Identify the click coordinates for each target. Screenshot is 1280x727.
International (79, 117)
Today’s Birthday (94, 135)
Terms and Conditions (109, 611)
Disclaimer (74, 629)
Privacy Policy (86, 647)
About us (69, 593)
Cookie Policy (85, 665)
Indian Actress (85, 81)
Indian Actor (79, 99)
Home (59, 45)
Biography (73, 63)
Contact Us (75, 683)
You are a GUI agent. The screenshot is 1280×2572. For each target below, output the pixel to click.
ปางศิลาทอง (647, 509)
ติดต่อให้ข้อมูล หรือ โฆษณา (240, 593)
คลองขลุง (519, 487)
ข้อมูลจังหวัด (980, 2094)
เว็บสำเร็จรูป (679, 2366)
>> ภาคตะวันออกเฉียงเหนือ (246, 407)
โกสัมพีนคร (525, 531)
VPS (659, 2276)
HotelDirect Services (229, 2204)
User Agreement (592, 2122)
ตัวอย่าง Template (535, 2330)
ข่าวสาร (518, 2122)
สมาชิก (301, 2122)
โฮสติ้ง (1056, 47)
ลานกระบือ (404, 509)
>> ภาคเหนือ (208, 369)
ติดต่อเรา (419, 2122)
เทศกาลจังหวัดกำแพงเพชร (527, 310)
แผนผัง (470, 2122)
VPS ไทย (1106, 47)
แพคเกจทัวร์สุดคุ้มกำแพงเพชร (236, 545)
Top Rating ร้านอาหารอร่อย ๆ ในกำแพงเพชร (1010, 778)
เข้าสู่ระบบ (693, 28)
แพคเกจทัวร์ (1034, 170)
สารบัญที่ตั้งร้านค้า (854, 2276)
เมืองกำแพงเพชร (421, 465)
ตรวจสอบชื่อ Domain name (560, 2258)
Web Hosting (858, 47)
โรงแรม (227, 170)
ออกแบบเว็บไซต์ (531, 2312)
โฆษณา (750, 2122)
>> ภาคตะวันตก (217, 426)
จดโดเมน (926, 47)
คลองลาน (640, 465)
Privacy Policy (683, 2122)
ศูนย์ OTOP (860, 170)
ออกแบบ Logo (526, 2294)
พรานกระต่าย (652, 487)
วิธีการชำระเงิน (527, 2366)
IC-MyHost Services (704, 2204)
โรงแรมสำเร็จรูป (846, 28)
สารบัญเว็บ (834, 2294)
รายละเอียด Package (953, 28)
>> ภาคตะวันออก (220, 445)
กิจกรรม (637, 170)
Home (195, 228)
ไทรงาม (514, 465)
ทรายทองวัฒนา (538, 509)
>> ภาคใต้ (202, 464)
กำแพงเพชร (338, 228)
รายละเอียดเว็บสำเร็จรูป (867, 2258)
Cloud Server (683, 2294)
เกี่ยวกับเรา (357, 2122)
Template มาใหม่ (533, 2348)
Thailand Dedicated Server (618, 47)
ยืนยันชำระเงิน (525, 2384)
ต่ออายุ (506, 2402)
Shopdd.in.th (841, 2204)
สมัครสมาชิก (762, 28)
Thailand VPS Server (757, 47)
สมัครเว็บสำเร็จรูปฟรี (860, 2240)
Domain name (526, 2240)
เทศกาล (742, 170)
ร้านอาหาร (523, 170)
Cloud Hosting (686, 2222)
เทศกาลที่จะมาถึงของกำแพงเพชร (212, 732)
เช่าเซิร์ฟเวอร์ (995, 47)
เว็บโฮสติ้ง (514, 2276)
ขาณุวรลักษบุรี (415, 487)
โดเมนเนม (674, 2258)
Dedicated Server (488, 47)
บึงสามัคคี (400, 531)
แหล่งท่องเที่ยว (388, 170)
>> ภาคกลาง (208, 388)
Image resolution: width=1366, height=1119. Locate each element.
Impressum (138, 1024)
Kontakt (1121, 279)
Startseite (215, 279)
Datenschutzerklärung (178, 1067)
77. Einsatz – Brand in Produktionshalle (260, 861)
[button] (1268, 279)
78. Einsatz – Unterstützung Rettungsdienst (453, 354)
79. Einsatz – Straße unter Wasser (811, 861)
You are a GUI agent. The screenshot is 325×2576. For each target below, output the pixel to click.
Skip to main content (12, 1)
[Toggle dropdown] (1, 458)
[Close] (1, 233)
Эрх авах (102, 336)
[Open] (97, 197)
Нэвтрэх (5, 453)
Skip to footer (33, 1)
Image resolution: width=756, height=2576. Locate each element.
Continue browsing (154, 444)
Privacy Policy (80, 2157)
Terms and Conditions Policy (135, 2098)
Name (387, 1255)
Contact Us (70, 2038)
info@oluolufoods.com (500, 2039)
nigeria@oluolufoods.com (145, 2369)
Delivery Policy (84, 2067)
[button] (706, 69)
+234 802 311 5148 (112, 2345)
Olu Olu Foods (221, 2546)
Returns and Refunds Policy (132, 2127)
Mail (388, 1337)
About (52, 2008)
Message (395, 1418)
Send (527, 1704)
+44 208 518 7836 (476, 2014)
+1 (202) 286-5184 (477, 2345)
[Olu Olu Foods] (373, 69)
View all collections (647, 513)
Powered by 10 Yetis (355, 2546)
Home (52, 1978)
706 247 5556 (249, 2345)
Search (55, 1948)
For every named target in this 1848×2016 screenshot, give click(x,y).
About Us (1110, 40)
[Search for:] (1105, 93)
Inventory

THE TASK
Only the lines above from the one with "สมัครเว็บสำเร็จรูปฟรี (860, 2240)" up to and including the one with "79. Einsatz – Straße unter Wasser (811, 861)" should be repeated, exactly as written.

RESULT FOR THIS EXERCISE
สมัครเว็บสำเร็จรูปฟรี (860, 2240)
Domain name (526, 2240)
เทศกาล (742, 170)
ร้านอาหาร (523, 170)
Cloud Hosting (686, 2222)
เทศกาลที่จะมาถึงของกำแพงเพชร (212, 732)
เช่าเซิร์ฟเวอร์ (995, 47)
เว็บโฮสติ้ง (514, 2276)
ขาณุวรลักษบุรี (415, 487)
โดเมนเนม (674, 2258)
Dedicated Server (488, 47)
บึงสามัคคี (400, 531)
แหล่งท่องเที่ยว (388, 170)
>> ภาคกลาง (208, 388)
Image resolution: width=1366, height=1119. Locate each element.
Impressum (138, 1024)
Kontakt (1121, 279)
Startseite (215, 279)
Datenschutzerklärung (178, 1067)
77. Einsatz – Brand in Produktionshalle (260, 861)
[button] (1268, 279)
78. Einsatz – Unterstützung Rettungsdienst (453, 354)
79. Einsatz – Straße unter Wasser (811, 861)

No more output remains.